▼

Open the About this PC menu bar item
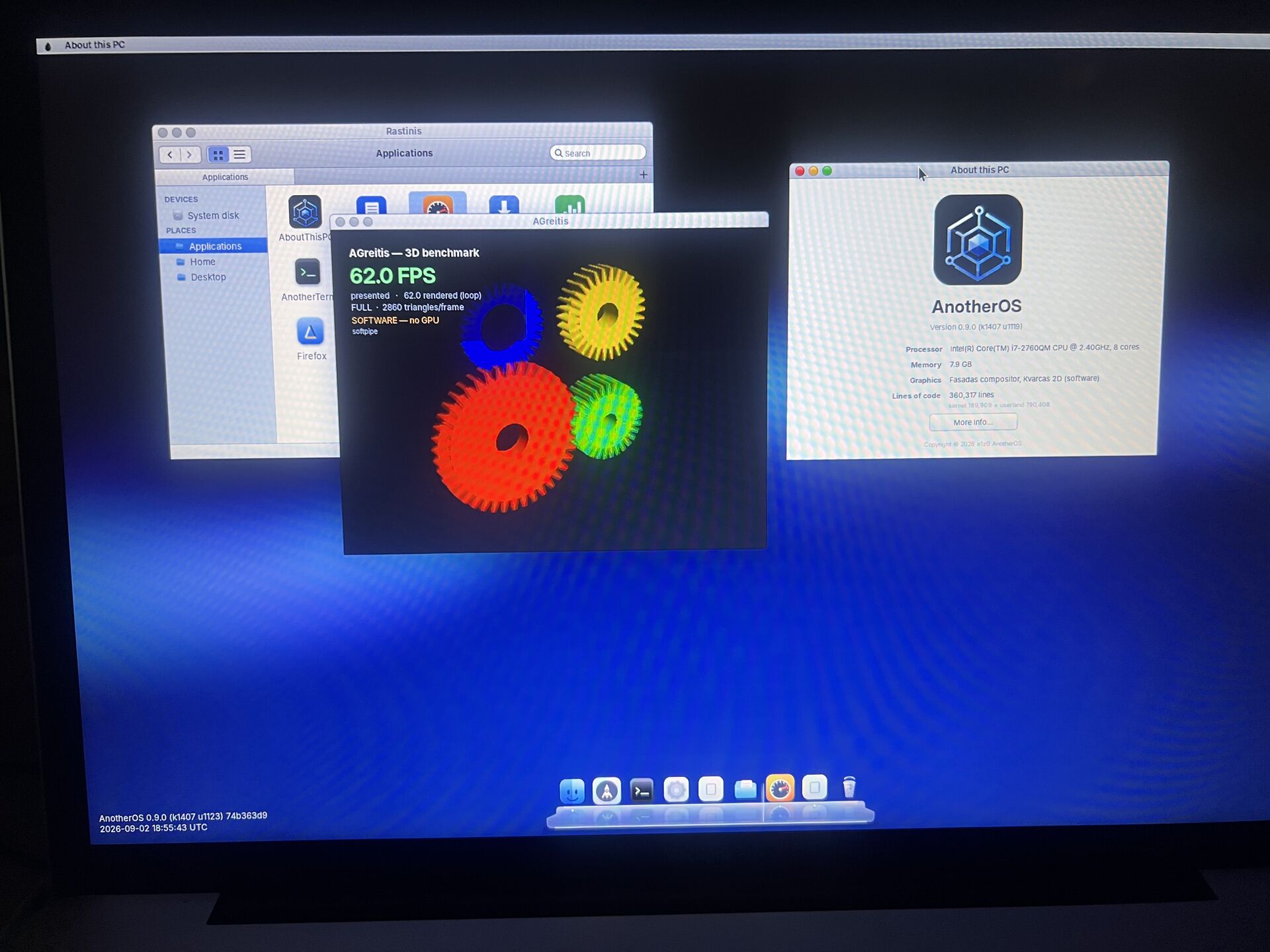 click(95, 45)
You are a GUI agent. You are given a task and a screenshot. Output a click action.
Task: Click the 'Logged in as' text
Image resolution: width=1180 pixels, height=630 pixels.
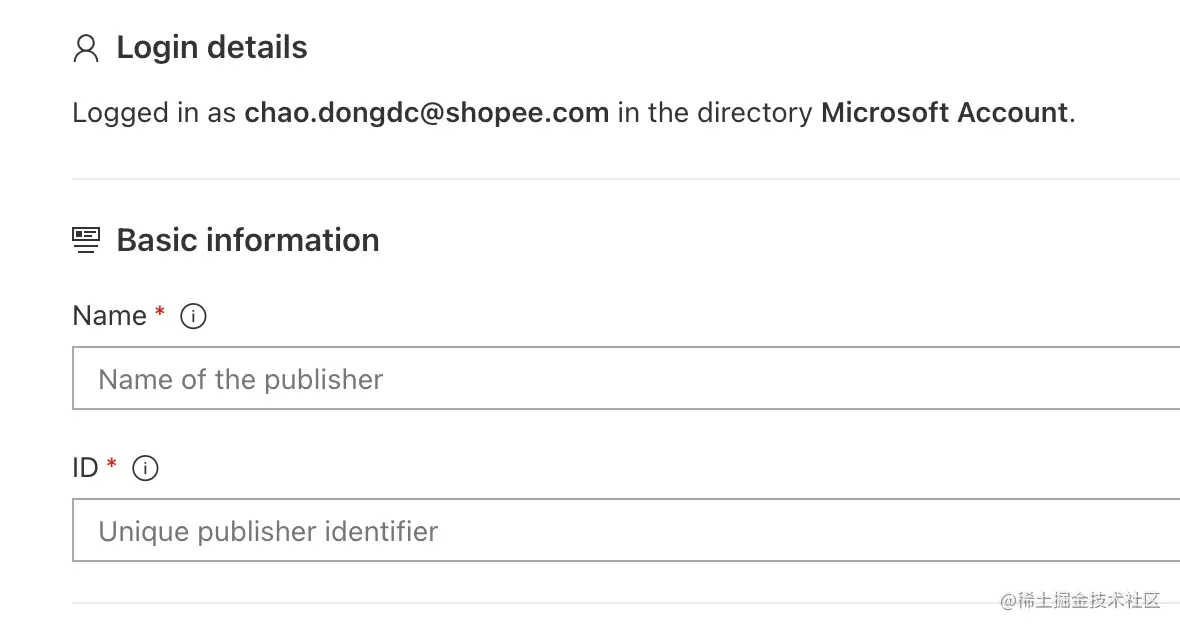tap(154, 113)
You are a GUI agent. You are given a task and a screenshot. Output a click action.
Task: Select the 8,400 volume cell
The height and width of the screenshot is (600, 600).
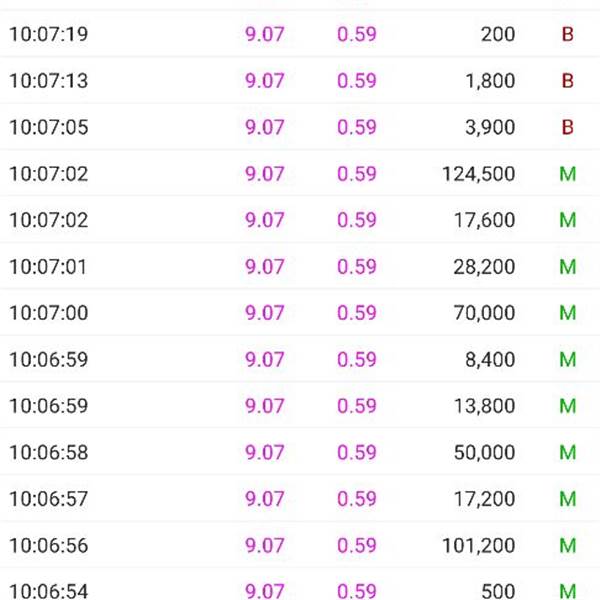490,359
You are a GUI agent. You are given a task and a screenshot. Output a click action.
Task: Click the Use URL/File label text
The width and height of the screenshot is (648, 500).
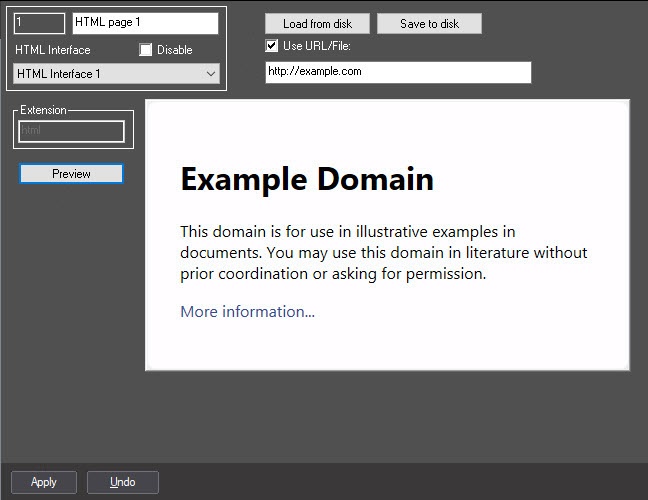pyautogui.click(x=317, y=45)
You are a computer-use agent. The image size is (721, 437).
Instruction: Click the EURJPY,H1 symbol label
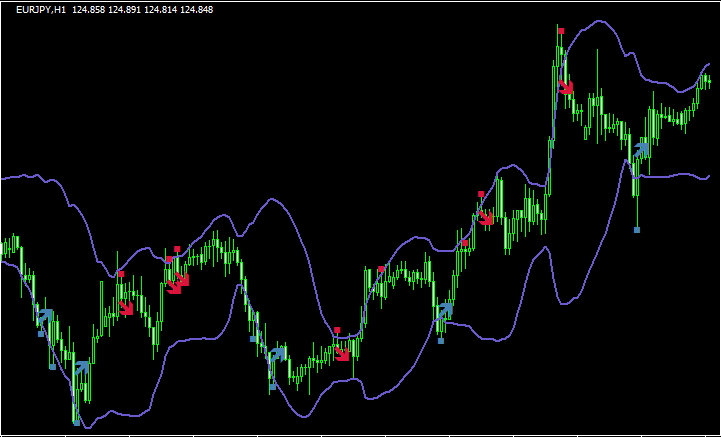(41, 9)
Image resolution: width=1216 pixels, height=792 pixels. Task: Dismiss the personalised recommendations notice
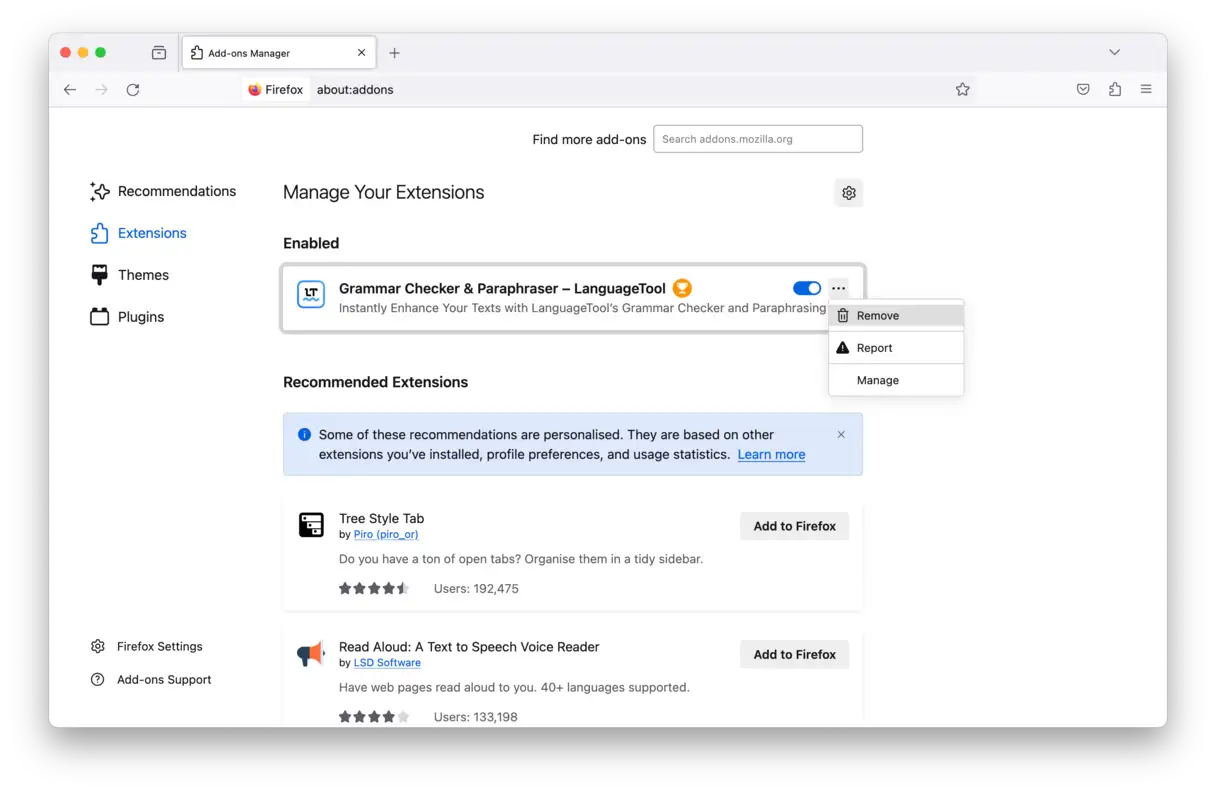[841, 435]
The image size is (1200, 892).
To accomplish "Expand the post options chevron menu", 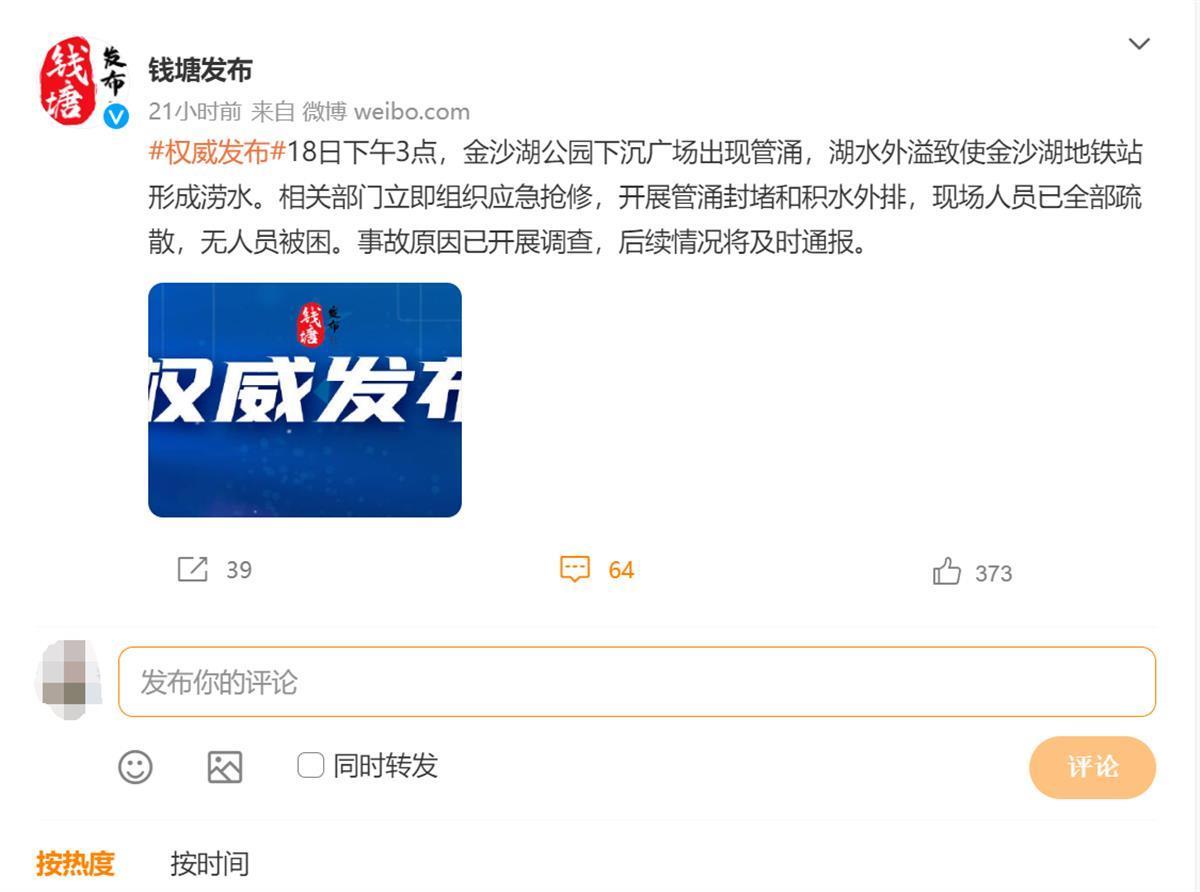I will pyautogui.click(x=1139, y=43).
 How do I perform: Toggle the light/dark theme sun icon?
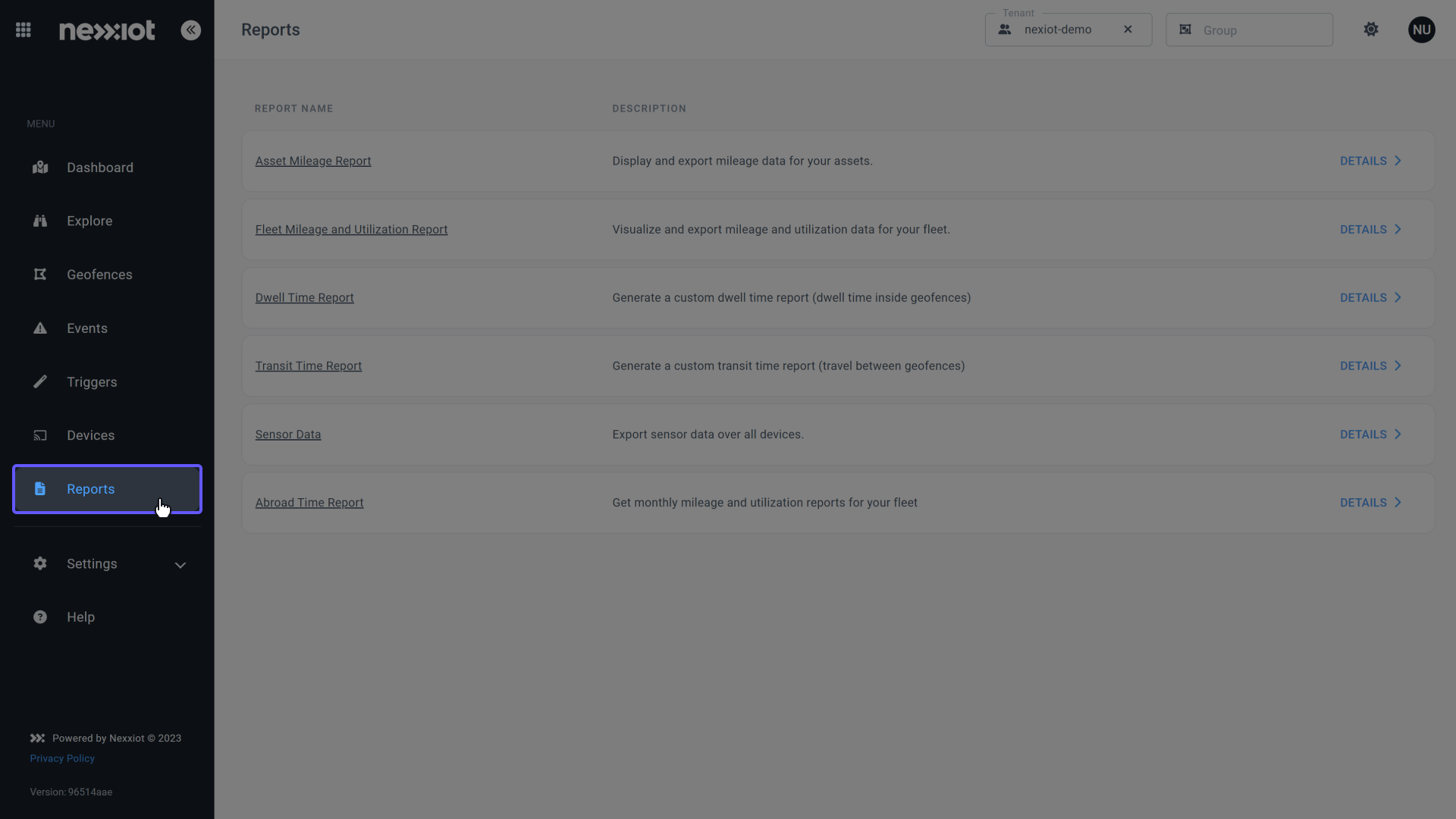pos(1371,30)

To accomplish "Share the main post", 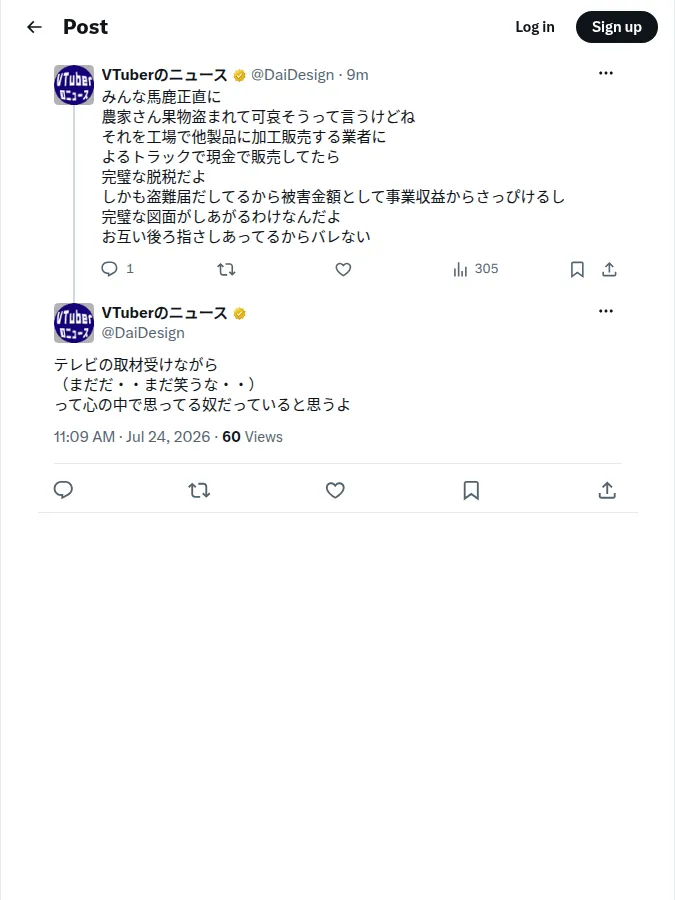I will [607, 490].
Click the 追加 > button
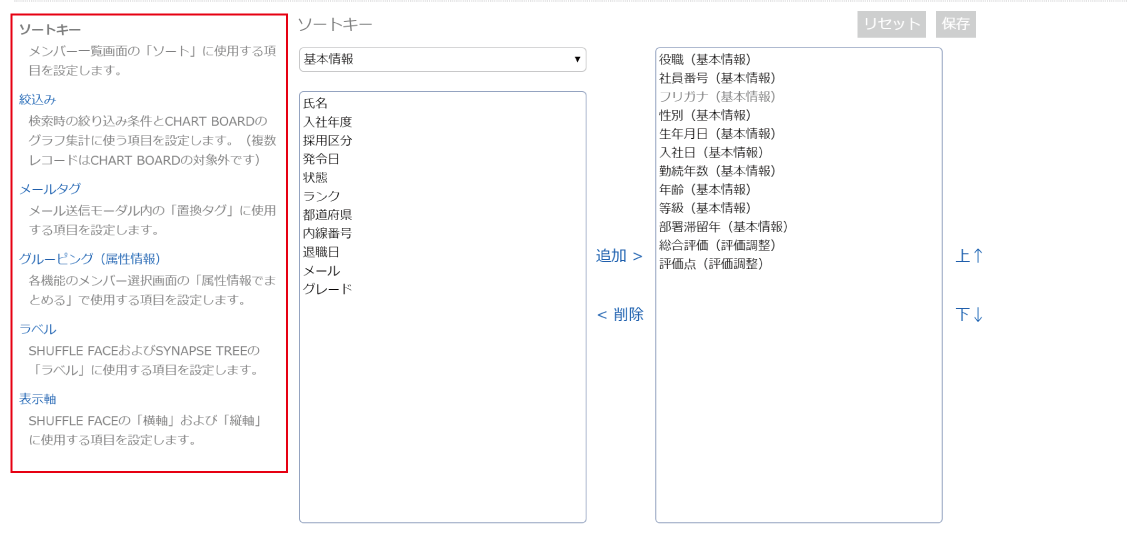The width and height of the screenshot is (1128, 551). (619, 256)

▲

Work required: Every line above between the one containing "Task: Select the 8,400 volume cell" and the one containing "Task: Click the Use URL/File label text", those two included, is to be printed exactly. No pictures go into the copy.

Task result:
Task: Select the 8,400 volume cell
The height and width of the screenshot is (600, 600).
490,359
You are a GUI agent. You are given a task and a screenshot. Output a click action.
Task: Click the Use URL/File label text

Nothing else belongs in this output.